Children’s Dreams: Notes from the Seminar Given in 1936-1940 (Philemon Foundation Series)

“I see a pyramid in front of me”—no further details about its form or dimension are revealed.

But we will hardly prejudice the meaning of the dream if we assume that this is a building of immense proportions—there is room for a whole house on its top, and in most cases the term pyramid generally indicates, in common usage, a high building that rises above a quadratic base.

In addition, most often there is still another qualification: a pyramid as it is found in Egypt is a tomb of a Pharaoh.

Pyramids as sacred buildings, however, have been erected not only in Egypt, but also in Mexico, China, and Java, in completely different cultural environments.

They are an expression of an archetypal image.

Of the many observations that have been made on the construction of those pyramids, so mysterious to this day, I would like to single out only those that seem to be important for the understanding of the dream, acting on the assumption that this is about the Egyptian pyramid.

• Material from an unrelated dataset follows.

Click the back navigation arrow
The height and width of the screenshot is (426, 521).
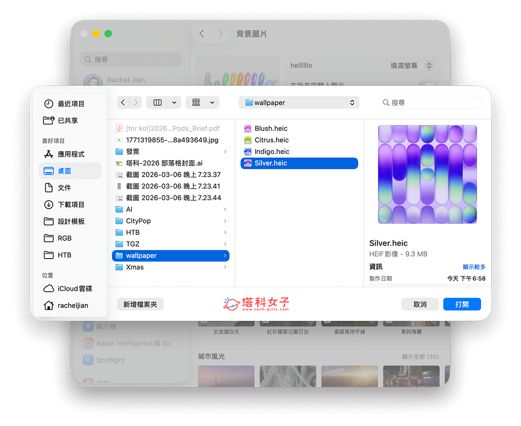[123, 102]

It has been observed that the pyramids, in whose interior the mummy of a Pharaoh was conserved in a burial chamber, had a glossy, polished, and reflecting surface.

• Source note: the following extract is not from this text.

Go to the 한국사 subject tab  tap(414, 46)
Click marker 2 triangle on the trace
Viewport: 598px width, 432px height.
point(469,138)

The rising triangular areas acted like gigantic mirrors that during the day reflected the sunlight onto the land like a gigantic cone of light, and at night showed the stellar constellations.

The hieroglyph for certain pyramids, therefore, means source of light, and various inscriptions indicate its light symbolism.

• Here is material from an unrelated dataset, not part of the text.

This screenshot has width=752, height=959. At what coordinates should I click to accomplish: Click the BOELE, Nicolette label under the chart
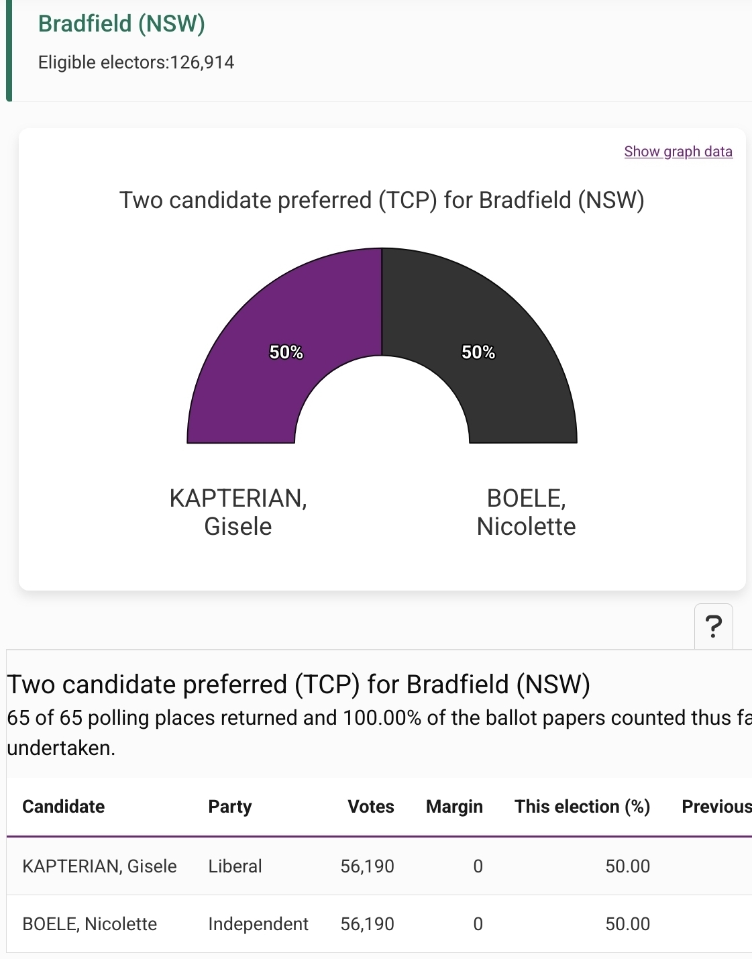[x=526, y=512]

Something very strange or even contradictory seems to lie in the fact that these of all buildings symbolize light and radiance, because with all the impact of their completely unstructured, immense surfaces they seem to represent the impenetrability of stone and the epitome of structured matter.

This double aspect is also expressed in the composition of the form: with their greatest width, the surface areas solidly rest on the ground, and then narrow more and more toward the top; they seem almost to dematerialize.

Finally, coming from four sides, the surfaces meet in one single point of no square dimension at all.

This point has always been considered the crowning feature of the whole edifice, however, its most sacred and mystic place.

Often the tops of Egyptian pyramids were gilded or made of a specially gleaming stone.

It was assumed that after the Pharaoh’s death his soul, that is, his image, the Ka soul, would travel through the underworld and then be transformed into the god Osiris, or rise to Atum, the highest god of light, exactly at this top of his grave. ~Aniela Jaffe, Children’s Dreams Seminar, Pages 281-282.